One of the items in the dictionary is the URL of the book’s cover image. The next two steps get that image and save it to the Recents folder in Photos.

The shortcut then goes interactive, asking me for the price of the book (getting this from the Amazon API is a lot more difficult than getting the other information, and I decided it wasn’t worth the effort). It then constructs the tweet text using my answer combined with the other information from the dictionary. Finally, it saves the tweet text in Drafts.

After running the script, I can edit the tweet in Drafts to add any extra comments I want and then use the the Tweet with Tweetbot action to send the text to Tweetbot. That’s where I add the the image and send it off. It is, I think, a reasonable combination of automation and manual work.


Moving slightly off-topic…

After a few sales last week unlocked my access to the Amazon API, I used the shortcut yesterday for this tweet:

Shatterday tweet

Of the five retweets you see at the bottom of the screenshot, two came from friends Jason Snell and David J. Loehr, whose appreciation of Ellison (and “Jeffty is Five”) you can hear on this episode of The Incomparable. There’s also a lovely Jeffty/Ellison-based pun David wrote in the very first Incomparable Radio Theater episode.
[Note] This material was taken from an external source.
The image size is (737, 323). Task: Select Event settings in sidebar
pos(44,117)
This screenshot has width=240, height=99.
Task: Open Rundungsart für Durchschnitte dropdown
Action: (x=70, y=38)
But with all due respect to Jason and David, the retweet I appreciated the most was the one that came from The Magazine of Fantasy and Science Fiction, a magazine I devoured in my prime sf-reading days. As I said in the tweet, I read the story “Jeffty is Five” when it was initially published in F&SF back in 1977. This issue with a fun cover by Kelly Freas:

Harlan Ellison issue of Fantasy and Science Fiction

Image from the Interactive Speculative Fiction Database.

Set me back a whole dollar, but it was worth it.

“Jeffty is Five” struck a chord with me because of my father. He was about Ellison’s age and was a big fan of the golden age of radio, a bit of which he passed on to me. So even though I was just 16 when I read “Jeffty,” I knew all the references because of Dad and saw him in the narrator.

I say Dad was a fan of the golden age of radio, but he was a fan of radio, period, even when it wasn’t what it had been. He always preferred it to TV and movies and spent a lot of time and money in his later years trying to find decent shows to listen to. He would have loved the age of podcasts.


  1. This is a common theme in my use of iOS as a “real computer.” I like my iPad Pro and don’t have a laptop anymore, but if I couldn’t use Prompt and the terminal emulator in Textastic to run commands on Macs and Linux servers, it would be impossible for me to get my work done on it.